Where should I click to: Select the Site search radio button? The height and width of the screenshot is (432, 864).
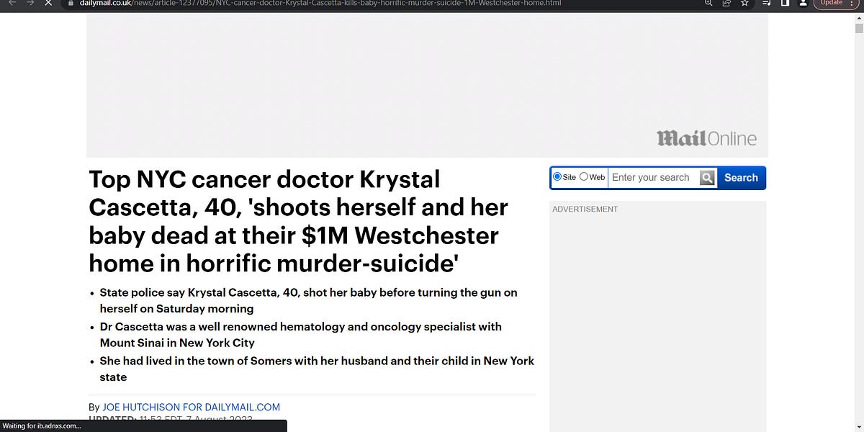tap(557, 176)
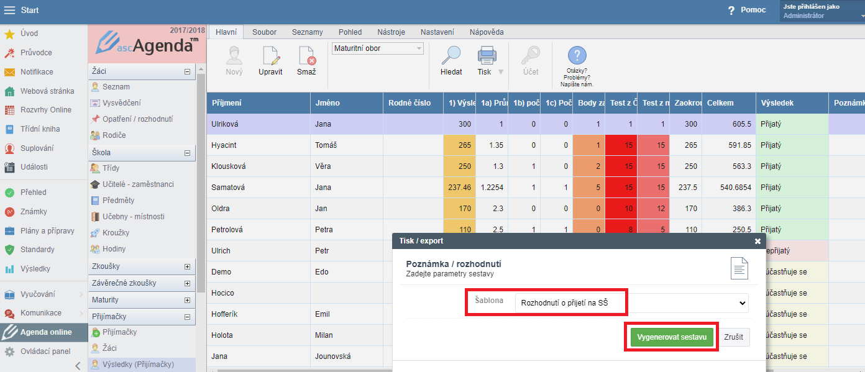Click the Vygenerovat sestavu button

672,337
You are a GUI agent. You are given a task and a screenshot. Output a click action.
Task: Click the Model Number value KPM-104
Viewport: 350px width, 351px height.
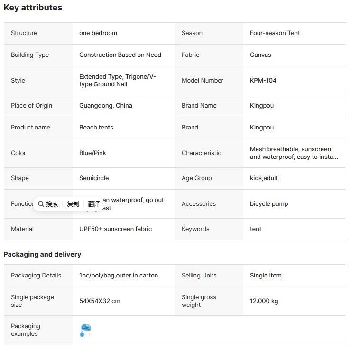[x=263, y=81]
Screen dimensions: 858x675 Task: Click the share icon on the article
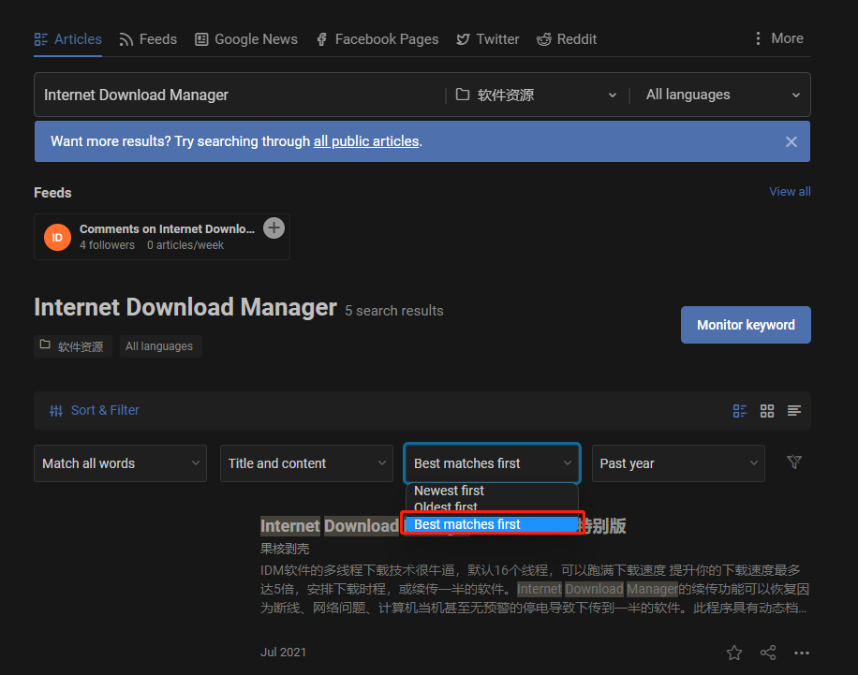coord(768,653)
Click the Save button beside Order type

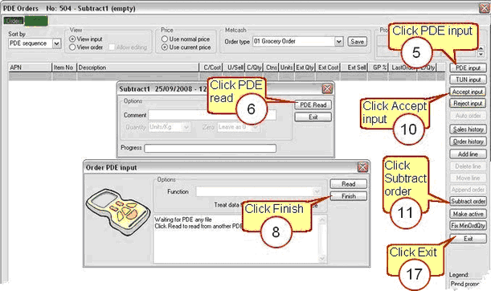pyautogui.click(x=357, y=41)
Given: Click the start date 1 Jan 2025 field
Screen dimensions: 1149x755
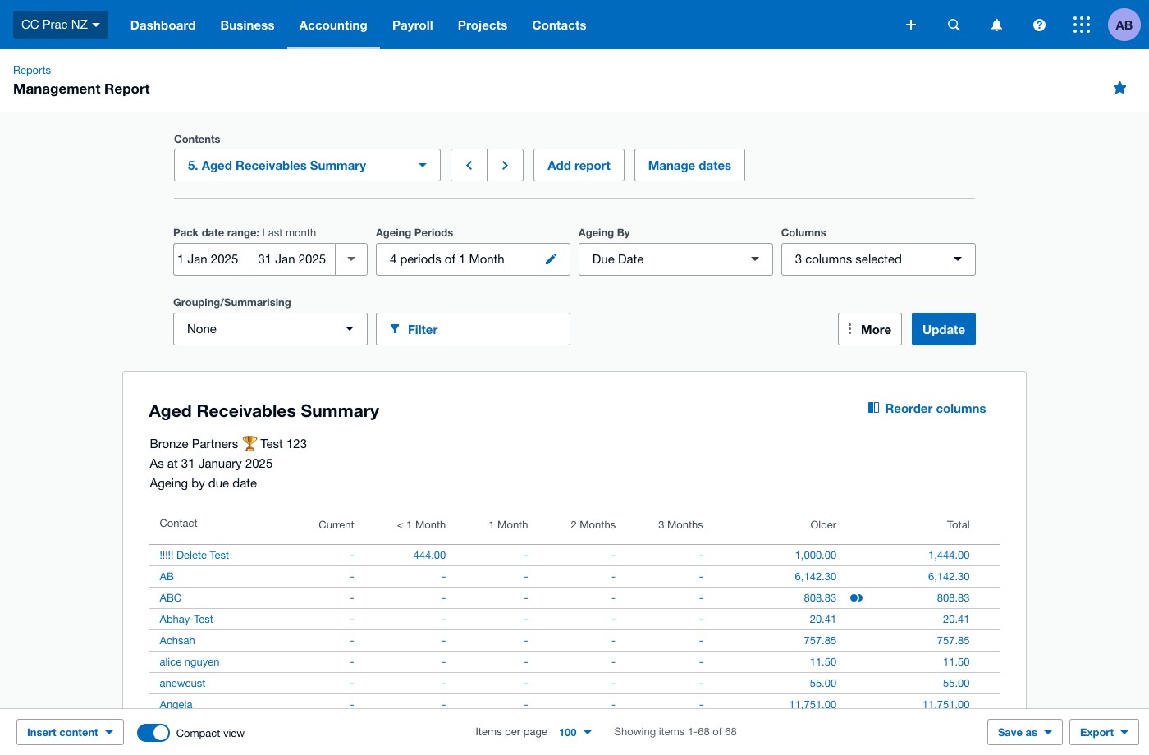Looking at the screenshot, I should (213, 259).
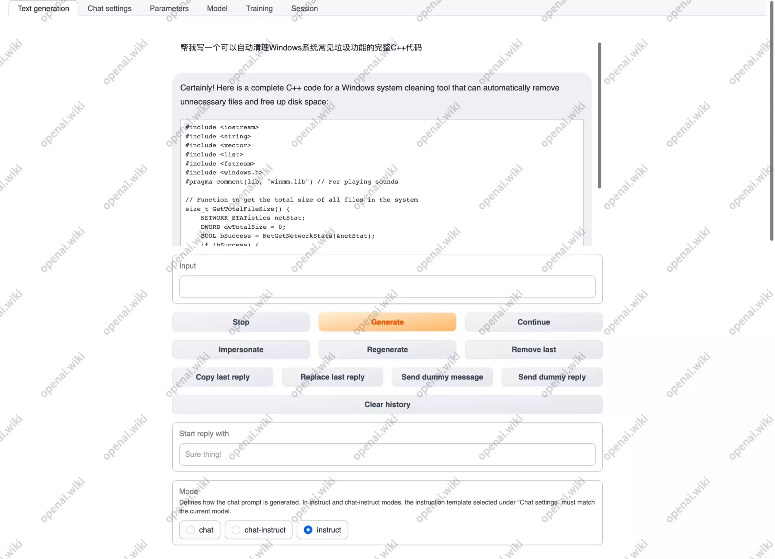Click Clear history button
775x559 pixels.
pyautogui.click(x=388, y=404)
....................
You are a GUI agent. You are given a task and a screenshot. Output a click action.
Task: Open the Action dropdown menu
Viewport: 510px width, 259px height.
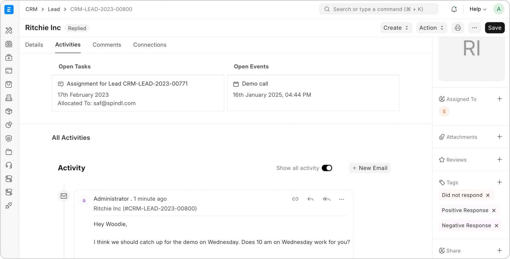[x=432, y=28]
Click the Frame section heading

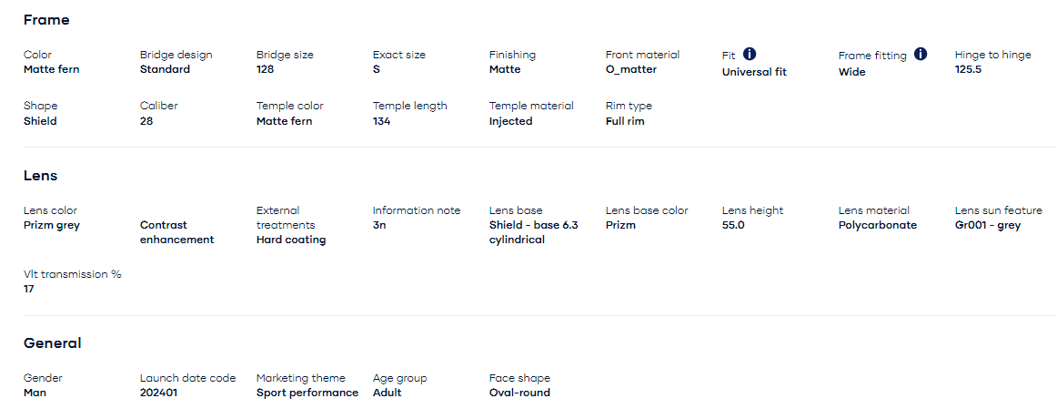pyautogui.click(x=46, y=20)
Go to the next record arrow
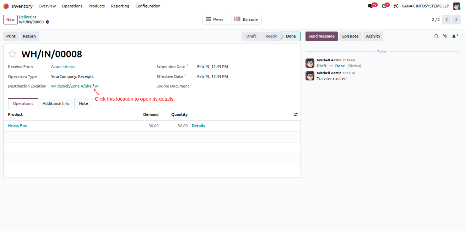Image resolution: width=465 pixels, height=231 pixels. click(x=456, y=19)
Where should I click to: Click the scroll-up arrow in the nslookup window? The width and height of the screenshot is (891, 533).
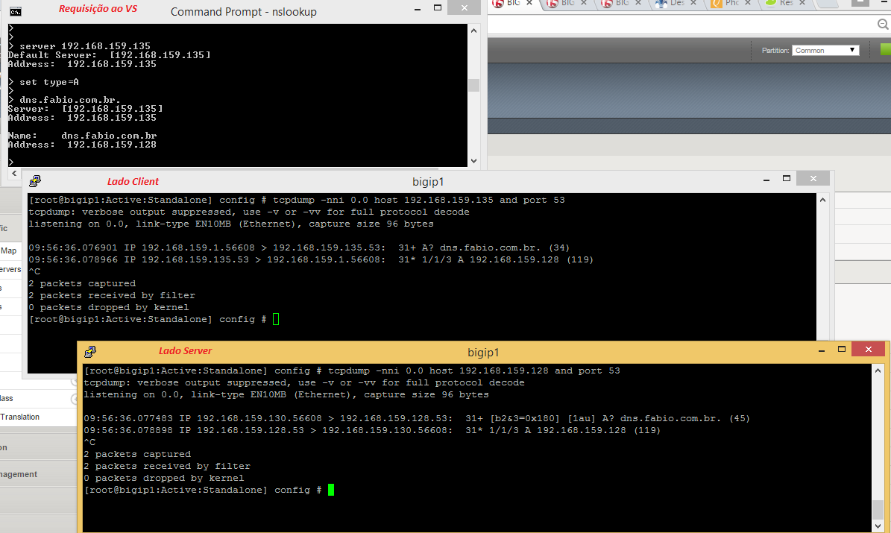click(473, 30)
....................
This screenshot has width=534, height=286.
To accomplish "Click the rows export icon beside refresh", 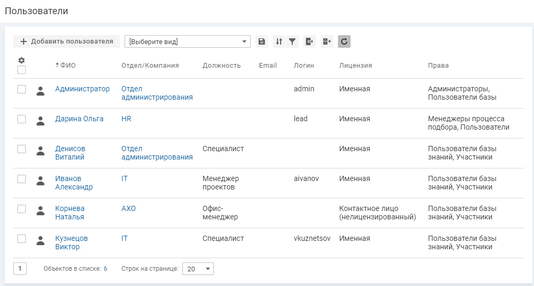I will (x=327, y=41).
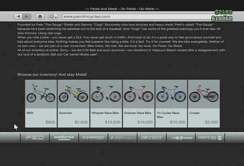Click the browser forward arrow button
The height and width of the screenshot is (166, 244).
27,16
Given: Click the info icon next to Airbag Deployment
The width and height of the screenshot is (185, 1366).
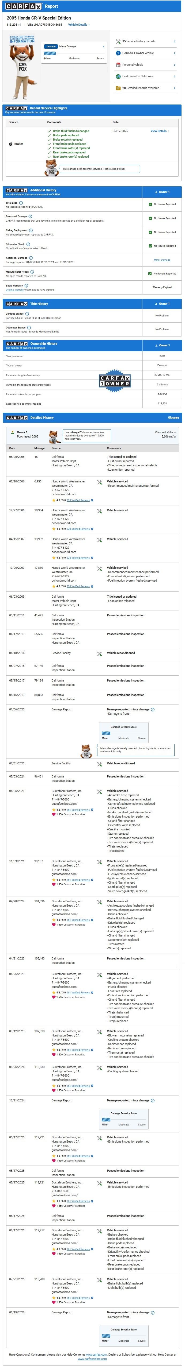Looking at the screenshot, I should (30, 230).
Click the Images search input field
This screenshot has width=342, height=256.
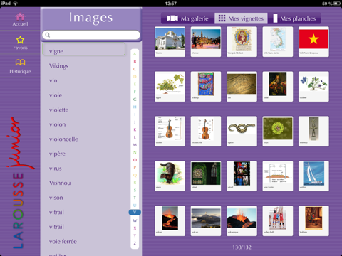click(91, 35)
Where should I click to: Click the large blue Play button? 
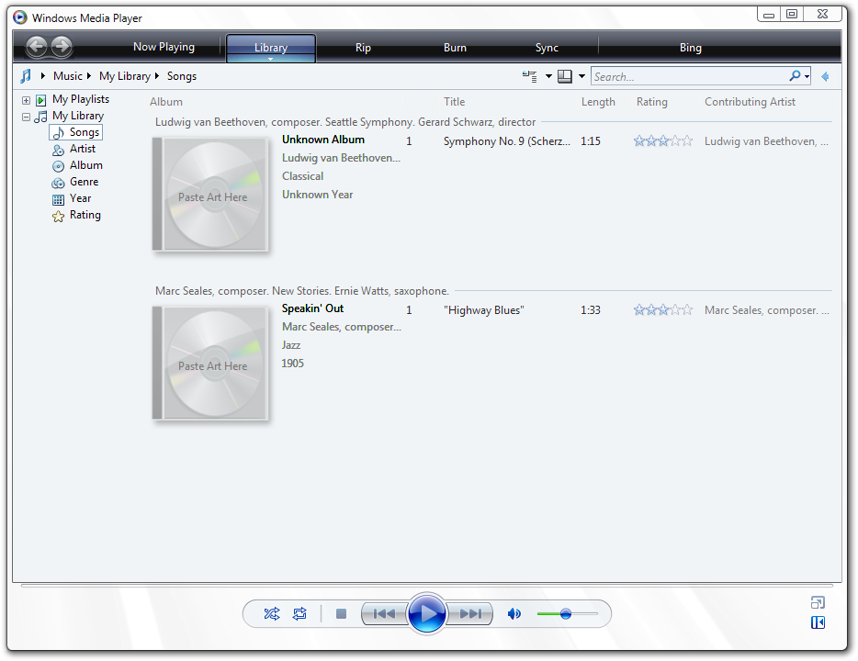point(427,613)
....................
**WORK TO BE COMPLETED**:
Retype the lines above exactly as they appear, from the line containing "Viewport: 350px width, 351px height." through the line containing "Given: Click the start date 1 Jan 2025 field", and leave out any pictures.

**RESPONSE BOX**:
Viewport: 350px width, 351px height.
[x=263, y=81]
Screen dimensions: 858x675 Task: Click the share icon on the article
coord(768,653)
Click the Save button beside Order type

pyautogui.click(x=357, y=41)
Given: Click the start date 1 Jan 2025 field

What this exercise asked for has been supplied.